## EXERCISE OBJECTIVE
Reproduce each line from the records that holds "computer".

- - - - -

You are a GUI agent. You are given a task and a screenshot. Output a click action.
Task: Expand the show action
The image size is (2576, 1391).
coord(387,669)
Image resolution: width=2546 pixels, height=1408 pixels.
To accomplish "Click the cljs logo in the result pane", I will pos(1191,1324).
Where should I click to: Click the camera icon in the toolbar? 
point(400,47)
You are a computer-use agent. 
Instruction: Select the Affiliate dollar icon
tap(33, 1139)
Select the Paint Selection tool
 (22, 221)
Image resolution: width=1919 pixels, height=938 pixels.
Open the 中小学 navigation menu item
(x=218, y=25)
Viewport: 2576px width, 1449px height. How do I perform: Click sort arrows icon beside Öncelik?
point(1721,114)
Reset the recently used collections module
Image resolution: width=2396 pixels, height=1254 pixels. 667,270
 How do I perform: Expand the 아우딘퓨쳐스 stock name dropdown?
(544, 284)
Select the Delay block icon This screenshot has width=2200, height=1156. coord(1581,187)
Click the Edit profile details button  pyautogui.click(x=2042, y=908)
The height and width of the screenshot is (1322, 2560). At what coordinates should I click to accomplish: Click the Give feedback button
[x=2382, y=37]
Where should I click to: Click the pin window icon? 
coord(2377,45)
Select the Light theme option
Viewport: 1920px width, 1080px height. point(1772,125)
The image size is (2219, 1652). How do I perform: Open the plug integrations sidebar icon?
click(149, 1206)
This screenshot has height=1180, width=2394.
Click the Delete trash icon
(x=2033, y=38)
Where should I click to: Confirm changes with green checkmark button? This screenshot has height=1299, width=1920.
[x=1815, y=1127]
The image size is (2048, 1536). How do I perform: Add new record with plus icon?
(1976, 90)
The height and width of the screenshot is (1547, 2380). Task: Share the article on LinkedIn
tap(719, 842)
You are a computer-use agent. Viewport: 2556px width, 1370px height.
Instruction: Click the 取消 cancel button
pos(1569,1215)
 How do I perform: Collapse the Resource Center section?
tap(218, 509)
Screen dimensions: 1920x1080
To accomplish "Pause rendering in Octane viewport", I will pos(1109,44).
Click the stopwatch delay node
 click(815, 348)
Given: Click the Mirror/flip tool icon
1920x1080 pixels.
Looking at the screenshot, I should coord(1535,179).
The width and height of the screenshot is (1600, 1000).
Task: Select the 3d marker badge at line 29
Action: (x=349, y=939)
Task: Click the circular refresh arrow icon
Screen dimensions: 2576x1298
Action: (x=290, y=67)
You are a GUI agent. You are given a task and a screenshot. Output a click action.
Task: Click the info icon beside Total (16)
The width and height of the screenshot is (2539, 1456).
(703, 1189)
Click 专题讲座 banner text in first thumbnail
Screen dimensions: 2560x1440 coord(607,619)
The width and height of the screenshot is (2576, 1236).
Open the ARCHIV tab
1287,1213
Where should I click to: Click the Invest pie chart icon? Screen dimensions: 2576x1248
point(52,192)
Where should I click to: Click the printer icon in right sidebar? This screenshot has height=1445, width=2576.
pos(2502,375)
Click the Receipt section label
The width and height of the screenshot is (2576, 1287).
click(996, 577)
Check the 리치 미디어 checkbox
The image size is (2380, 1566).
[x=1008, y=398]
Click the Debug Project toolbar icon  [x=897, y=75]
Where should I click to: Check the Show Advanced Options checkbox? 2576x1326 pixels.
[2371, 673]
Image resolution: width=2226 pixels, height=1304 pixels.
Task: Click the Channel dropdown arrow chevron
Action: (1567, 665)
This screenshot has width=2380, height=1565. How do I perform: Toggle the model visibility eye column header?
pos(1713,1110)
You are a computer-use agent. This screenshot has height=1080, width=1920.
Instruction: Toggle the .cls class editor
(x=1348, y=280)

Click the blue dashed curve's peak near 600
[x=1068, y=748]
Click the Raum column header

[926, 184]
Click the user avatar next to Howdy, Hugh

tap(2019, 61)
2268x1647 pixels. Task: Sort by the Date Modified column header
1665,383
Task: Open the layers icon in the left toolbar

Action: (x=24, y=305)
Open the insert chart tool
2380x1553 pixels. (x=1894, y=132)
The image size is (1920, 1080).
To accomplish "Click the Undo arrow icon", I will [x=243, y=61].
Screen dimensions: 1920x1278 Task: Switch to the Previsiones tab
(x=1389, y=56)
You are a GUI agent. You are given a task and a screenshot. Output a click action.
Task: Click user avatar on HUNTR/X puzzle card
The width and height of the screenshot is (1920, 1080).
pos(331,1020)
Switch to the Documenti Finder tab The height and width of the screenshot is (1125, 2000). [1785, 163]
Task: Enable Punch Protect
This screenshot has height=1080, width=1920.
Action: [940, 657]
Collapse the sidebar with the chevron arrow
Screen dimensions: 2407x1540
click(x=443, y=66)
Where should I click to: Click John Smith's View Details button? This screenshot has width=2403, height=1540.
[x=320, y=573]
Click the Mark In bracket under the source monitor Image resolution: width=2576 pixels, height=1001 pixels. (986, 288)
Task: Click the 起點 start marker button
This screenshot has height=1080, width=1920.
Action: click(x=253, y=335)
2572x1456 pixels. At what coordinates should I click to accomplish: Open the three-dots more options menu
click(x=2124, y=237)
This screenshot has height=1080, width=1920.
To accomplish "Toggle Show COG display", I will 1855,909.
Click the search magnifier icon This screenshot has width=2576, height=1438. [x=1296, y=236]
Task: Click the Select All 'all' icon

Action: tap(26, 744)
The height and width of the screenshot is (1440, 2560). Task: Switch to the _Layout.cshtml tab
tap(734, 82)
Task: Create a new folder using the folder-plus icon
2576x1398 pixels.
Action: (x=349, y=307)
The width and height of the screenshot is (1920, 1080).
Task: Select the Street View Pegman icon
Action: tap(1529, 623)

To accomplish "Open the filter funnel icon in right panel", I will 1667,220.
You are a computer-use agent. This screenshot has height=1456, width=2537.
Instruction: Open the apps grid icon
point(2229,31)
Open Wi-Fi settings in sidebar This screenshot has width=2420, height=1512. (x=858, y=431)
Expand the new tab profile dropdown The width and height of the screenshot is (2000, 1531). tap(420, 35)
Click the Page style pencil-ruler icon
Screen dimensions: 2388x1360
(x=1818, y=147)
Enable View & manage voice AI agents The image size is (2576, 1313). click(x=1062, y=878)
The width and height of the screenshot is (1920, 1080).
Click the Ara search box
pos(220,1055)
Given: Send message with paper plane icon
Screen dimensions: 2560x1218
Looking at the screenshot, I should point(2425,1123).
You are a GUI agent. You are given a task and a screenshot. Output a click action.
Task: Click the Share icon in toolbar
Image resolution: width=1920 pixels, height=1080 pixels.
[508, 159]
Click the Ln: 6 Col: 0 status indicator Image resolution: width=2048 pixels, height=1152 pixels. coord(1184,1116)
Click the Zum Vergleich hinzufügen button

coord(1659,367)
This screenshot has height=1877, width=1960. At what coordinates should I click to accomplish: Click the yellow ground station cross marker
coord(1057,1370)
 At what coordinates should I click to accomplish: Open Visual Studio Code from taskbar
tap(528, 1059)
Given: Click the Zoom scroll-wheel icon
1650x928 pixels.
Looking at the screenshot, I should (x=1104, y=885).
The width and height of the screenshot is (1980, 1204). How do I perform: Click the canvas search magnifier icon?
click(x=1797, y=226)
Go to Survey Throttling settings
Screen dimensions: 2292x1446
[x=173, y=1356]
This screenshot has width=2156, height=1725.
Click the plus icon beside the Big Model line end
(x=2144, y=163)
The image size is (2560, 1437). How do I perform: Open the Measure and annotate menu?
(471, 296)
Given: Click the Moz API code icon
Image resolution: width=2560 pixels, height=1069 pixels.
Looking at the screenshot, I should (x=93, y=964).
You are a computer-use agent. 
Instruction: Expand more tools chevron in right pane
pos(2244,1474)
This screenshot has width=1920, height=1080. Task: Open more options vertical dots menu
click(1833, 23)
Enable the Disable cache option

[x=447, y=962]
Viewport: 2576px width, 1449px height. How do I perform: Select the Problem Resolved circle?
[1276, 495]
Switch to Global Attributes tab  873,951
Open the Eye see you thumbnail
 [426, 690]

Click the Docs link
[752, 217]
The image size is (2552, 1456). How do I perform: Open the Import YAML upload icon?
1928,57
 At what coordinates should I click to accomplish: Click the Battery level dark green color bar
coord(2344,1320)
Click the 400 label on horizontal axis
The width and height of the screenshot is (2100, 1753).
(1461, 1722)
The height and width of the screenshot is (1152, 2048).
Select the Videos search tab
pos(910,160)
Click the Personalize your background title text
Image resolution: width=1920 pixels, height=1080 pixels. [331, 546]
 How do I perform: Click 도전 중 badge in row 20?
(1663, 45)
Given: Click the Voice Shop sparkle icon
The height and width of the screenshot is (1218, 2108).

- - - - -

## OUTPUT
You are a computer-use agent. 
You are a computer-use agent. Viewport: 2556px width, 1370px height.
You are a computer-use agent. This screenshot has height=1080, width=1920.
You are a computer-use agent. This screenshot has height=1456, width=2537.
You are a computer-use agent. 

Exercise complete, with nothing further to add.